Each line from the opening of the listing below through the line that contains "Print (831, 1383)" is to be output exactly as written.

= Beginning of Section =

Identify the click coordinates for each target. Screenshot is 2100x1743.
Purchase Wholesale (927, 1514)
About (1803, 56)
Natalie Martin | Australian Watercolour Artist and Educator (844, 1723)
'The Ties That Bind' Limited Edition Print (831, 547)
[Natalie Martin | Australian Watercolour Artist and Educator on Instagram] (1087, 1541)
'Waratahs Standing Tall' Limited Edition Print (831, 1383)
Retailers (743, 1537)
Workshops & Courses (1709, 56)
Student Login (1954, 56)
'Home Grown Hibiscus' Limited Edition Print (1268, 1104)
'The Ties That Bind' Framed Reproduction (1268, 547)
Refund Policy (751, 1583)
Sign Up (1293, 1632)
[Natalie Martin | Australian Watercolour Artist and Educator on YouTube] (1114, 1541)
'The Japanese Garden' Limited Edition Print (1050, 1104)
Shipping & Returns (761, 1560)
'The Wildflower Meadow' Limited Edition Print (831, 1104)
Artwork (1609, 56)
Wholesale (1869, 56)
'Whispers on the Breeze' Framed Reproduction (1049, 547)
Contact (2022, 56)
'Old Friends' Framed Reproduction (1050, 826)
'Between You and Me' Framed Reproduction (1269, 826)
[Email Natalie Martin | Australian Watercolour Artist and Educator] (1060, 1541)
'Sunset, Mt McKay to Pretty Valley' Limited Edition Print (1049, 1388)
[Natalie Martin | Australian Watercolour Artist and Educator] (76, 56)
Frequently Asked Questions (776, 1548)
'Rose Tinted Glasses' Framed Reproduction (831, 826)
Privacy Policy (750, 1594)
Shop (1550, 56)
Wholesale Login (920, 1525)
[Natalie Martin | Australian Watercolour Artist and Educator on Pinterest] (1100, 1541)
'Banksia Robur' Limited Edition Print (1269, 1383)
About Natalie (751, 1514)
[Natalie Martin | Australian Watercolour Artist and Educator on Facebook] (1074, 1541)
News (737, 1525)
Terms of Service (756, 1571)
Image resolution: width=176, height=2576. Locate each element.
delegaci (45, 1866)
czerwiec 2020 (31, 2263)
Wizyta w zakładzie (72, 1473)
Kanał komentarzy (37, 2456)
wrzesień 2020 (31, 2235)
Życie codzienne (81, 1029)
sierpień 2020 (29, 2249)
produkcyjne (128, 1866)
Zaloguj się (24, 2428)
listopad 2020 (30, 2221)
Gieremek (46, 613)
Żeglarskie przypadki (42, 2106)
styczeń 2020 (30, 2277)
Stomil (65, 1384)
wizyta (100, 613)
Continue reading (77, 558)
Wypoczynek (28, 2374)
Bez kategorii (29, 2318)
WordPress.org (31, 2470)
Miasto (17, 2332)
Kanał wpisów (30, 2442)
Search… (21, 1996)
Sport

= End of Section =

RESPONSE
Identify the click coordinates for each target. Screenshot is 2100x1743.
Purchase Wholesale (927, 1514)
About (1803, 56)
Natalie Martin | Australian Watercolour Artist and Educator (844, 1723)
'The Ties That Bind' Limited Edition Print (831, 547)
[Natalie Martin | Australian Watercolour Artist and Educator on Instagram] (1087, 1541)
'Waratahs Standing Tall' Limited Edition Print (831, 1383)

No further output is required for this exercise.